Anyway, in the last 18 months I have missed out on activities with my family and missed days at work because of the unbearable pain, which often came with its buddies: nausea, vomiting, sensitivity to light and sound, etc.
The healthcare system where we live now requires new headache patients to attend a headache class prior to scheduling an appointment with the neurologist. Here are some things I learned at the class last week:
Why they have these classes:
They found they were
telling new patients the exact same thing over and over again. Getting
us together all in one room to tell us stuff before our first
appointment “improves outcomes.” I’m all for that!
What I learned:
·
Migraines are
not about not coping with stress well. At the same time, coping skills
can help reduce frequency and intensity of migraines.
· Migraine Patients (MPs) have genetically hyper-sensitive brains. All brains have a sort of “filter” of stimulation that directs traffic of all the signals. Ours gets clogged and stops working properly, kind of like an air conditioner filter getting super clogged.
· MPs brains need to be maintained like a Ferrari instead of treating it like a beat up Pinto. No skipping oil changes, no cheap gasoline allowed. Hand wax it. That translates to getting plenty of sleep, but not too much (7 hours min. no more than 9), eating regularly (most of us had not had 2 actual meals by the time of class, which was 3:00-5:00, which follows statistics of MPs).
· We have to take responsibility for our care by following some rules such as the eating and sleeping stuff.
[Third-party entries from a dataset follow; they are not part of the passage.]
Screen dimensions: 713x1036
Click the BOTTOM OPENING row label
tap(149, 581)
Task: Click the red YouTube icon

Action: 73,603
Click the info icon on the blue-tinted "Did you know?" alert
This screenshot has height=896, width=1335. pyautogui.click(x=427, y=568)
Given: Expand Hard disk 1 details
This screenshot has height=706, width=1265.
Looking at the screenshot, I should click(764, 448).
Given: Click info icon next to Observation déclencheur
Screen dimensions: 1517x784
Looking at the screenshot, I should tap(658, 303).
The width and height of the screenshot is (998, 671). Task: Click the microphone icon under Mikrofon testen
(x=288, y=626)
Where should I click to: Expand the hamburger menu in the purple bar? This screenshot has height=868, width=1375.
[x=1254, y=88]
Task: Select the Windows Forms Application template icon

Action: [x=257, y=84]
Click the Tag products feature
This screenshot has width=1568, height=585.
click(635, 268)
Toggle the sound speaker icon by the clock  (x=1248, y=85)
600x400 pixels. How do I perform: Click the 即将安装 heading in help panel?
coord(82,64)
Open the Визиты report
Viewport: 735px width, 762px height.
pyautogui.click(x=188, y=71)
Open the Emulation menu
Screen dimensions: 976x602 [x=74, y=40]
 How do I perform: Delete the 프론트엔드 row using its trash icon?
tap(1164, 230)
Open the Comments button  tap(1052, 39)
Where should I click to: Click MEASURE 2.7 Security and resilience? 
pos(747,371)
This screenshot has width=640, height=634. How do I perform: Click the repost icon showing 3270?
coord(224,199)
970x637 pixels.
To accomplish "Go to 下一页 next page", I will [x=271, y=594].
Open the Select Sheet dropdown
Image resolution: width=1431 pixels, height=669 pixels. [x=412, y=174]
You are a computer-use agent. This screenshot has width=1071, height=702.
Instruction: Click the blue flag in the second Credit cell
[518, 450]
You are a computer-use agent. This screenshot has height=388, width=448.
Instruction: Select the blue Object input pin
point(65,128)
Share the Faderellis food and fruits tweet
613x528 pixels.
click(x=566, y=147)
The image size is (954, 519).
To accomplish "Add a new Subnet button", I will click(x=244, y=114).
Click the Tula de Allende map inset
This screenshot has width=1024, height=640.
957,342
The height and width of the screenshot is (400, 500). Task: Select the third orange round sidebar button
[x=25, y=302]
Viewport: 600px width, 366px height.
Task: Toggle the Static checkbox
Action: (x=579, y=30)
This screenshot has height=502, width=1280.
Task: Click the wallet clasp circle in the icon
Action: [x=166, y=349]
We are also expected to do 10 minutes of “Thermal Biofeedback*” each day, do something fun or relaxing at least once/week, read up on migraines, etc. between appointments, maintain the headache journal they gave us in between appointments.
· The number 1 side effect of most of the drugs prescribed for migraine is headaches. They are not meant to be taken more than periodically. This explains why so many people’s headaches increase in frequency and intensity over time. It’s the ()#&)@#*)@ #@ DRUGS!
· She even showed a graph of a study that was done:
o
One group was taken off their meds cold turkey, with no preventive or “rescue” measures in place.
o
Another group got to keep their meds.
o
The last group was taken off their meds, with preventive measures in place.
o
ALL groups
increased frequency of headaches in the beginning of the 12 week study.
The last group had the best outcome: lowest frequency and intensity of
headaches.
·
They do not
treat the headaches here…they treat the person who has a migraine
condition. Much like a diabetic patient isn’t simply given rescue
medication, but instead the condition is managed with
a combo of meds and lifestyle changes. Same applies here. We are MPs,
we will always be MPs, whether it’s a pain day or not. I thought that
was interesting.
· *Thermal biofeedback: they gave us a thermometer to hold between thumb and forefinger. Deep breathing exercises while holding the thermometer. We will be able, with practice, to increase our temp by as much as 4 degrees. The warmer the hands, the more relaxed we are.